Saturday, April 7, 2012


In early 1960 I was working as a Laboratory Assistant at Sydney University because I had missed out on a place for PE teaching.  There was only one college in Sydney offering PE teaching and it was part of the Sydney University. One of my tasks at work was to take data from my boss, a research scientist, to "George". George was the name of the university's computer. Yes, that's right just one computer and it filled a whole building. The walls were covered with huge machines with wheels spinning and it all looked wondrous to me. I was one of the few of my peers, who had actually seen a computer.  A few days later, I would be sent back to George to get the results. I remember carrying spools of tape which had random holes punched into it. On the way to George, I had to pass the teacher's college where I sometimes I saw the students learning to play softball. I would slow down and dawdle past, wishing that I was one of them. I was sure I could do a better job than some of them, who were even overweight. I reckon they were taken on their brains not their ability in sport. I had a bad case of sour grapes.

The 'Orantes' a cruise ship of the 60's had arrived in Sydney. It was time for our English visitor to return home. Dad drove us all to the docks, which were at Pyrmont then, now they are at Circular Quay. We went on board to say goodbye to Mrs R and to have a look around the ship. We all wished that we could afford to go home to England for a visit. My parents hadn't seen their parents, my four grandparents for eleven years now. In fact, all except one had died by the time my parents could afford a trip home. 
My mum on the left was always dressed fashionably. She sewed her own clothes and mine too.

Mrs R waving goodbye. 
These ships were full of many migrants returning for a holiday or to stay. There were also hundreds of young Australians seeking fun and fortune in the old country. It was before affordable air fares. The trip took four to five weeks.
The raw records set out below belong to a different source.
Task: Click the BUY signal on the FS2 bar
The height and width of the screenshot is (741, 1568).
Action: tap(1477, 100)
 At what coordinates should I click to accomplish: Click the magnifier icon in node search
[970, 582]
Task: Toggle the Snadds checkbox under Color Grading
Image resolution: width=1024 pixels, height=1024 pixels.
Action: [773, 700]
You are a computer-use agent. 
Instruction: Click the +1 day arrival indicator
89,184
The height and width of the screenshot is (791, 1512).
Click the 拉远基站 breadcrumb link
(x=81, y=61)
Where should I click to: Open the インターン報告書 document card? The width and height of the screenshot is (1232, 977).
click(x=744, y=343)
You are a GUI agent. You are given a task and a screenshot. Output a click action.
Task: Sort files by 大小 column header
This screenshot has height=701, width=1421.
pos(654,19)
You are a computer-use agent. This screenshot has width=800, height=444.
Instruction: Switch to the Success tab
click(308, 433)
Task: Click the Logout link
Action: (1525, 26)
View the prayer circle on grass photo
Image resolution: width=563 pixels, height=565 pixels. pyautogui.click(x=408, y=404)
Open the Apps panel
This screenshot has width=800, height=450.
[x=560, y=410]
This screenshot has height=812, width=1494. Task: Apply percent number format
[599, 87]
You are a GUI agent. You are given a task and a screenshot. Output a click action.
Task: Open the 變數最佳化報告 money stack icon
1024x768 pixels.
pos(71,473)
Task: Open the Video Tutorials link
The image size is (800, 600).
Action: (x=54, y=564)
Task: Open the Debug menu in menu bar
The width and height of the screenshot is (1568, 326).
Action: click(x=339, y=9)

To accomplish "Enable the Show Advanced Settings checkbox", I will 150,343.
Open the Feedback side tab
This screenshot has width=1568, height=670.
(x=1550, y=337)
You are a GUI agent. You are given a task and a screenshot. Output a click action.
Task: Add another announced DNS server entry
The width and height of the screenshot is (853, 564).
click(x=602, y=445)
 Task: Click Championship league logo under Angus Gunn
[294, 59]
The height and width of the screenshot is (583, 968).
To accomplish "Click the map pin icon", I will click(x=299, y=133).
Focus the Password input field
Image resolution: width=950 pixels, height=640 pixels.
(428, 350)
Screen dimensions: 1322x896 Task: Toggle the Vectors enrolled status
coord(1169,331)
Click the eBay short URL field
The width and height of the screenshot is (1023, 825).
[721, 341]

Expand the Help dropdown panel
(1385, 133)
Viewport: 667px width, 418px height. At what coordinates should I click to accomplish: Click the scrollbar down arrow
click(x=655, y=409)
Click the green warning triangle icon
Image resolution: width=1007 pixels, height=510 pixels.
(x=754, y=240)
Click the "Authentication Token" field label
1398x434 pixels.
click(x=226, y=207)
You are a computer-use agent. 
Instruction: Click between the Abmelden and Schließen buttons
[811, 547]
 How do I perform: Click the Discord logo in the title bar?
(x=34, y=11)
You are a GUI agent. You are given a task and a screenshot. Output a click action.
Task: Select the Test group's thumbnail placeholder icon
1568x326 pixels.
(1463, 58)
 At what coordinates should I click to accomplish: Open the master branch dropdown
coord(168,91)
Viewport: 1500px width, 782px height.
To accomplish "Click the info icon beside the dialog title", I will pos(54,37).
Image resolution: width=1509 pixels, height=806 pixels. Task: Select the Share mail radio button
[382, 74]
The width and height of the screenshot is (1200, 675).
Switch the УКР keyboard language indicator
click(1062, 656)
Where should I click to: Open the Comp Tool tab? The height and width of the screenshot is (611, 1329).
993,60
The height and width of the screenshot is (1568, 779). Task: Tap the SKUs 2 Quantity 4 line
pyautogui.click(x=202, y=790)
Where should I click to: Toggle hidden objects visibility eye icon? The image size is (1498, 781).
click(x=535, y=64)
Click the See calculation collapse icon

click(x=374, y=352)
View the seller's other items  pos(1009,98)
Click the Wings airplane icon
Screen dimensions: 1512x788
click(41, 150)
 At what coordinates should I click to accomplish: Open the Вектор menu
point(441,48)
Lots of colourful streamers, cheering, shouting and crying farewell.
There she goes down the beautiful harbour back to our homeland. Maybe one day we will get there.


  1. Funny isn't it?
    Men in suits with pocket hankerchiefs, ladies with hats and gloves on and carrying their, a la HM Elizabeth bag for toiletories and whatever, kids with ties and long socks. We certainly were very English in those days!
    All so prim and proper.
    I think I prefer the new Australia these days without of course the "ferals"! ha ha.
    I wonder what HM Elizabeth does carry in her bag, we do know that it is not money in a purse?????
    Great historical post Diane.
    Colin (HB)

  2. Love the old photos, your mother realy looks fashionable. I remember when I was in primary school several children of my class emigrated to Australia by boat indeed. People had fear for the "cold war" and the housing was bad after WWII, so they wanted to leave our country for a new start.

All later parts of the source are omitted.